Читать книгу Свинцовый дирижабль «Иерихон 86-89» - Вадим Ярмолинец - Страница 2

Часть первая. Since i’ve been loving you
Глава 1

Оглавление

О-о, какой невероятной мукой было взять дрожащими руками два листа бумаги, проложить копиркой, совместить края и закрутить в машинку. Покрытый белесой сеткой отпечатков валик ворчливо провернулся, вобрал бумагу, замер. Выпущенные из руки страницы провисли, и из-под верхней выглянула черной глянцевой поверхностью копирка. Гадство, не той стороной положил! Достал из верхнего ящика стола банку с рассолом, сделал несколько мучительных глотков, закрыл глаза. Подождал, открыл глаза. Пол поехал в сторону. Выкрутил бумагу, перевернул копирку на правильную сторону, снова совместил края, закрутил. Главное было не останавливаться. Остановка тут же вызывала круговорот вещей в природе вместе с природой. Прижав указательным пальцем левой руки клавишу для заглавных букв, настучал указательным правой заголовок: «Сталепрокатный дает новый металл. Музыкальный». Отпустил клавишу. Бумага, естественно, тут же поехала в сторону. Закрыл глаза. Темнота тоже двигалась. Открыл глаза и, собравшись с силами, перечитал: «Сталерпопакный дае ноый металл. Мущыкалный».
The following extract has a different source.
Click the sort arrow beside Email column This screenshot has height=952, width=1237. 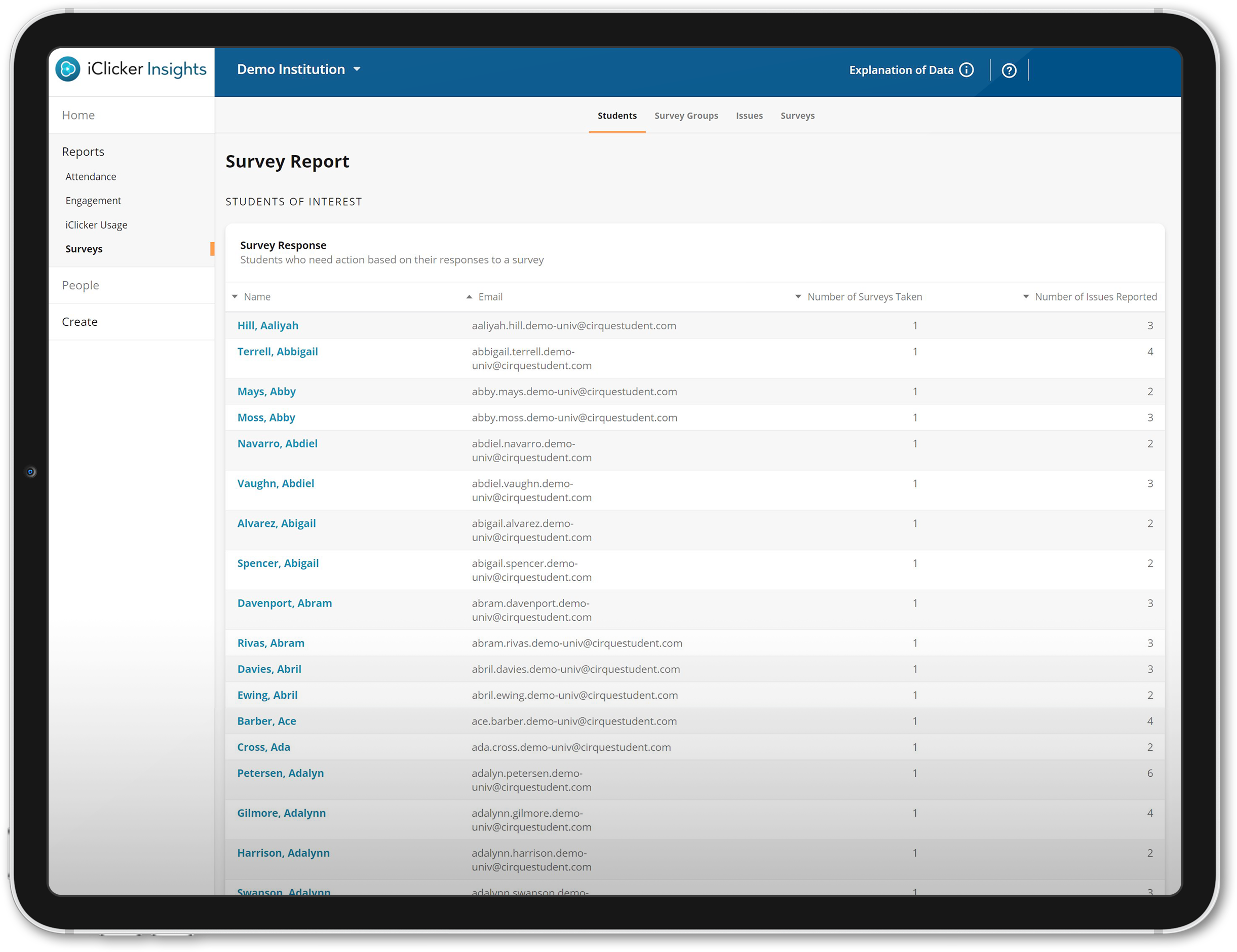click(x=469, y=296)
Посмотрел на часы. До летучки оставалось двадцать минут. Сделал еще пару глотков рассола, который с каждым разом становился все гаже. Слава богу, эти судорожные попытки вернуться к жизни предпринимались без свидетелей. По понедельникам мои кабинетные сожительницы – завотделом пионерской жизни Лена и корреспондент, как и я, отдела писем Наташа – приходили прямо на летучку. А я явно сглупил. Надо было позвонить нашей секретарше Римме и доложить чистую правду: умираю, работать не могу, а если, как говорила мама, через не могу, так умру. Сдохну, как пограничная собака на боевом посту.
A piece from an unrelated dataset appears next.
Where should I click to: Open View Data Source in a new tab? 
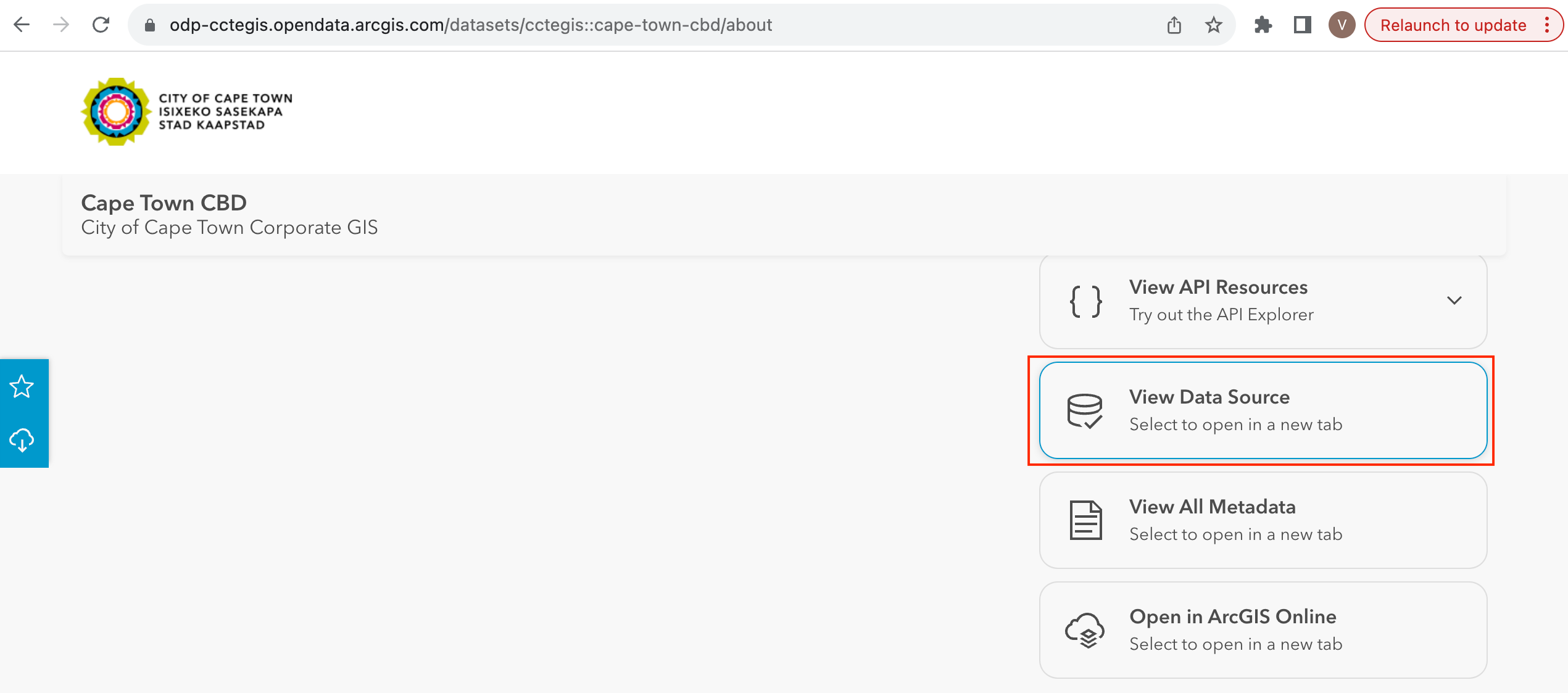1263,410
Интересно, послужила бы моя безвременная кончина поводом для некролога о моей короткой, но, ясное дело, многообещавшей журналистской биографии для читателей и тихой молвы о нездоровом пристрастии к спиртному среди своих? Интересно, кто бы написал некролог? Главред, скорей всего, не снизошел бы в связи с ничтожностью покойника. Но кто-то из товарищей мог бы и накатать строчек сто в номер. Скажем, Наташа. По душевной доброте сказала бы что-то типа:

– А что, он хороший был парень. Никому ничего плохого не делал.
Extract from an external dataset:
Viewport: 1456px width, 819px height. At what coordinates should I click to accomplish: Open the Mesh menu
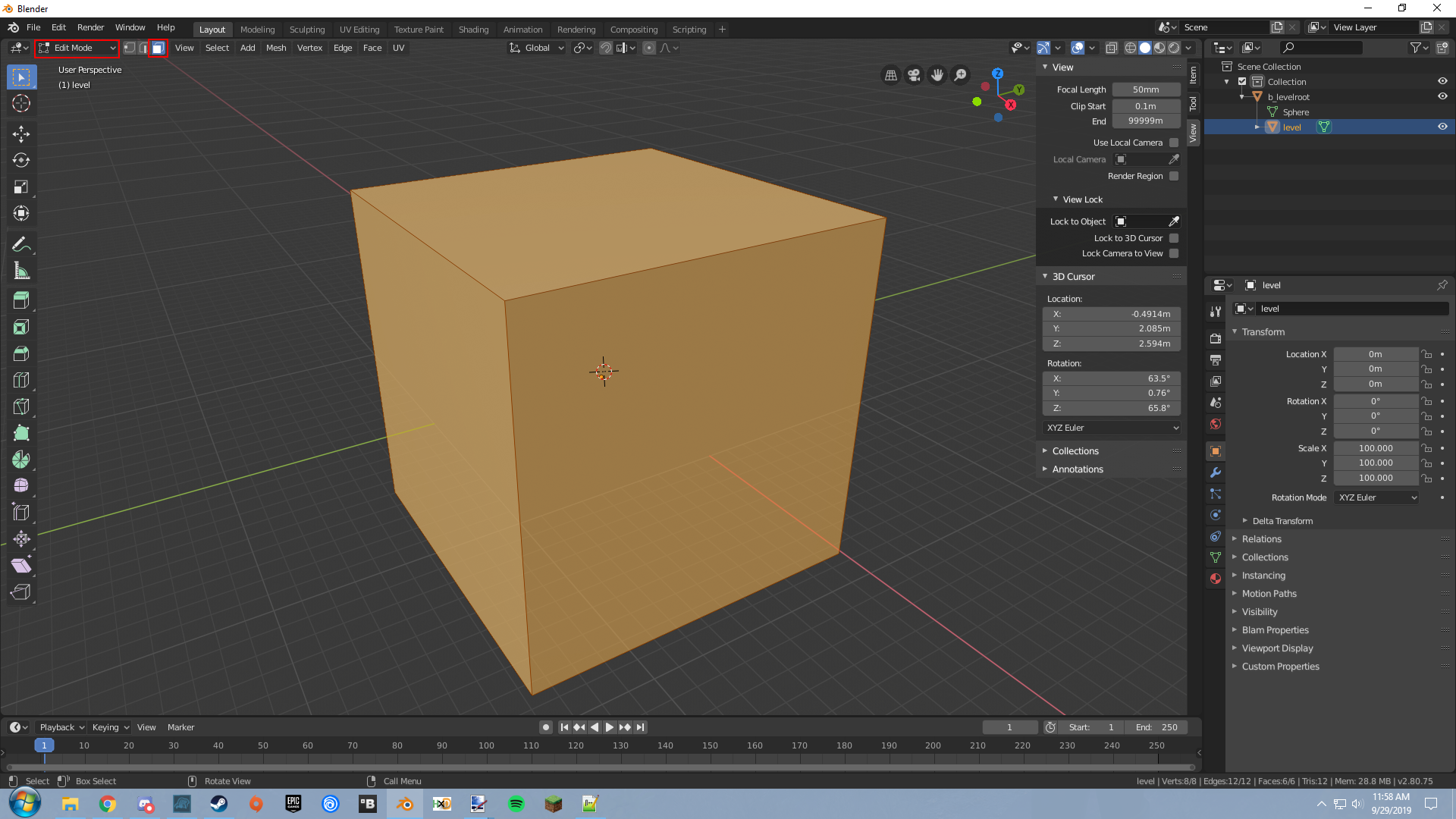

Интересно, хоть про себя отметила бы теплое чувство покойного к себе? Я уже не говорю о каком-нибудь там ощущении пустоты в сердце или где там оно обычно возникает в таких случаях.

– Анекдоты рассказывал, – добавил бы усатый Алик Охотников, из отдела спорта.

– Так и напиши: ушел из жизни отличный рассказчик анекдотов, – заключила бы Лена.

И может быть, все они засмеялись бы, что, в общем, было бы не самым плохим способом помянуть покойника. Нет, это меня слишком далеко занесло. При всей плачевности моего состояния, я не должен был терять веру в скрытые силы своего относительно молодого организма. Нет! Жизнь не могла кончиться в тридцать лет! Во всяком случае, от тяжелого похмелья.

Особенная тяжесть данного конкретного утра была вызвана тем, что все то время, которое обычно уходило у меня на возвращение в себя под холодным душем, на этот раз ушло на то, чтобы выпроводить из дому мою ночную гостью. То ли Линой ее звали, то ли Олей. Убей, вспомнить не мог, потому что даже попытка пошевелить извилинами вызывала тошноту. Даже одна мысль о попытке. Чего бы мне ее надо было выпроваживать? – спросите вы. Объясняю. Я снимал комнату в коммунальной квартире на улице Клары Цеткин, которую мой приятель Миша Климовецкий называл Кларой Целкин. Хотя я ему пытался втолковать, что он с женой отмечает Восьмое марта именно потому, что в этот день Карл Либкнехт в сильном революционном порыве лишил Клару политической невинности. Таким образом, грубое прозвище не соответствовало факту ее революционной жизни. Да, так вот за сорок рублей в месяц я имел в своем распоряжении просторную комнату с балконом, светом, газом, телефоном и туалетом общественного пользования в корридоре.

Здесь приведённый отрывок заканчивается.